When thieves send emails with malicious attachments which can be opened by unsuspecting staff, and infecting your whole system, and that of your suppliers and customers. This attack called Ransomware can result in a demand for money, usually paid in untraceable bitcoins. You are advised NOT to pay as they will come back for more and you will appear on a global black list of soft targets. Instead plan ahead, ensure all your data is constantly back up, and have a plan to close down systems and wipe them immediately.

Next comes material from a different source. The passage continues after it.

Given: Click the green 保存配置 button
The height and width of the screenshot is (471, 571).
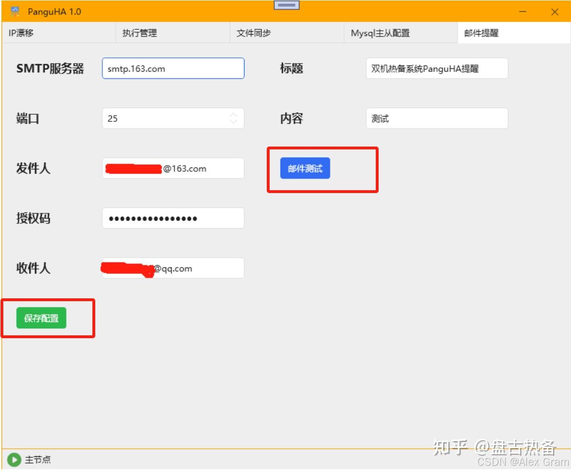Looking at the screenshot, I should pos(41,318).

Your company may not be the target of an attack, but you might be the route by which hackers can access your clients’ and suppliers’ data. It would be embarrassing to be the weakest link in the chain, so you must beef up your defences. There are compliance standards such as Cyber Essentials that help you with basic security housekeeping. You can also ask your suppliers and clients what security standards they have, and at least emulate those.
Malicious internal & external attacks
Sadly, half of all attacks come from those whose salaries you are paying who have been offered money to help the thieves, or who have a grudge against you.
Don’t have blanket access for everyone to every part of your systems. Keep access limited by department and ensure regular, at least monthly, enforced password changes.
What could happen if you are attacked?
Disruption is the main consequence of attacks, along with:
- Loss of reputation.
- Inability to trade.
- Resultant 30% loss of customers (KPMG research)
- Automatic defences can stop attacks before they damage you.
- Investors & stakeholders unsettled.
- Financial damage, fines from the ICO, share price, ransom pay outs.
- Board consequences eg: loss of office.